連休に山篭りしている間(といっても高々数日なのだが)に、変わったことの一つは日本のマスコミが「豚インフルエンザ」を「新型インフルエンザ」と言い換えたことだ。これは豚肉業界を「風評リスク」から守るため、豚フルという名称を新型フルに変えたということ。ところがメキシコについて感染者が多い米国のマスコミは相変わらず豚フルswine fluという言葉を使っている。まことに日本のマスコミはお上のご意向に忠実である。しかし豚インフルエンザの方がイメージが鮮明なので私は「豚」を使うことにする。

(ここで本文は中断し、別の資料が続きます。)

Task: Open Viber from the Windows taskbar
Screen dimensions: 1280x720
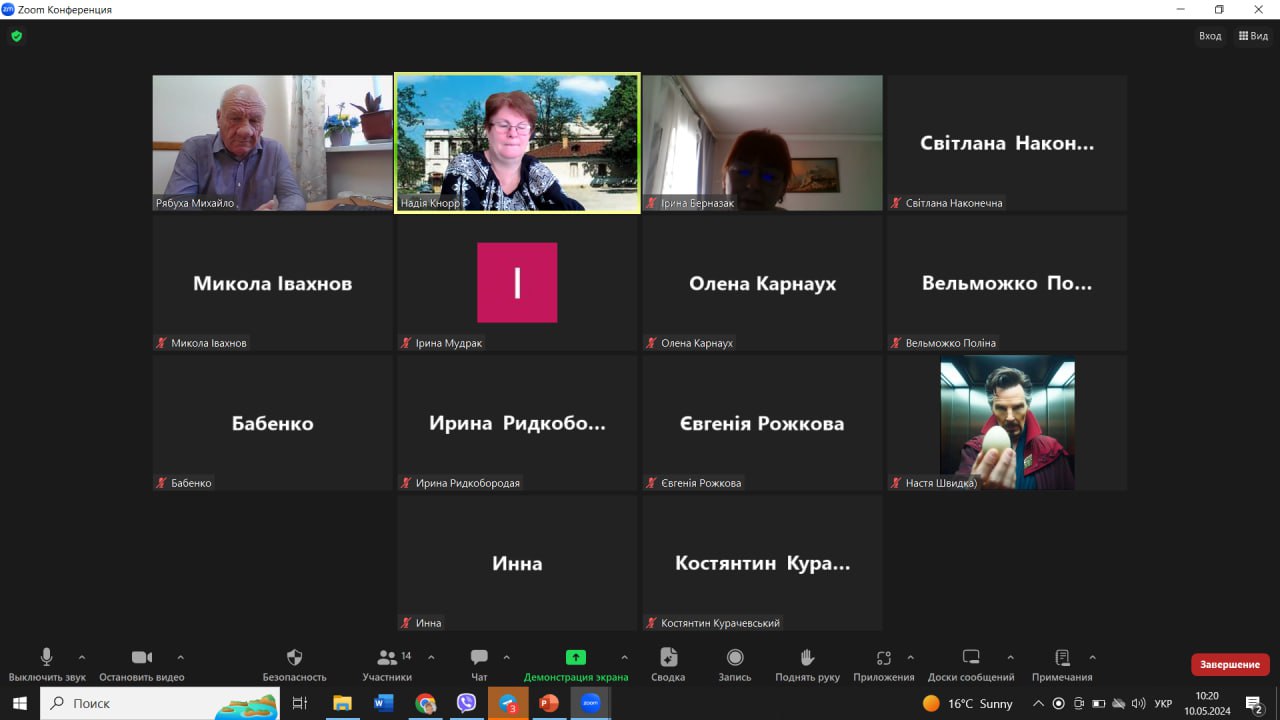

ところでニューヨーク・タイムズは米国疾病管理予防センターのベッサー医師のコメントを紹介していた。彼によると今回豚インフルエンザと確定されて入院した患者は35名に過ぎないが、患者の年齢の中央値は15歳という点に懸念を感じているということだ。通常のインフルエンザで死亡するのは高齢者や乳幼児あるいは健康上の問題を抱えている人だからだ。
若い米国人が豚インフルエンザに感染した理由は学生達が春休みにメキシコに旅行したことに起因するらしい。しかし幾人かの科学者は1957年以前に生まれた人は豚インフルエンザに対して免疫があるのだろうと推測している。何故なら今回の豚インフルエンザはH1N1型だが、このタイプは1957年にH2N2型「アジア・インフルエンザ」に取って代わられたからだ。もっともH1N1型は1977年に「ロシア・インフルエンザ」として再登場したが、免疫性を与えるには至っていないということだ。
さて通常のインフルエンザによる世界中の死者は年間25万人から50万人に及ぶということだ。「豚インフルエンザ」問題を軽視する訳ではないが、通常のインフルエンザで多くの人が亡くなっている問題を見落としてはならないだろう。余り適切なたとえではないが、これは日本における交通事故による死亡者と自殺者の関係に似ている点がある。因みに交通事故で約年間1万人が死亡しているのに対し、自殺者は年間3万人を超える。
1957年以前に生まれた人は豚インフルエンザに免疫があるという一部の学者の推測を信じて良いかどうか分からないが、死亡者数という点では我々にはもっと考えるべき問題が他にありそうだ。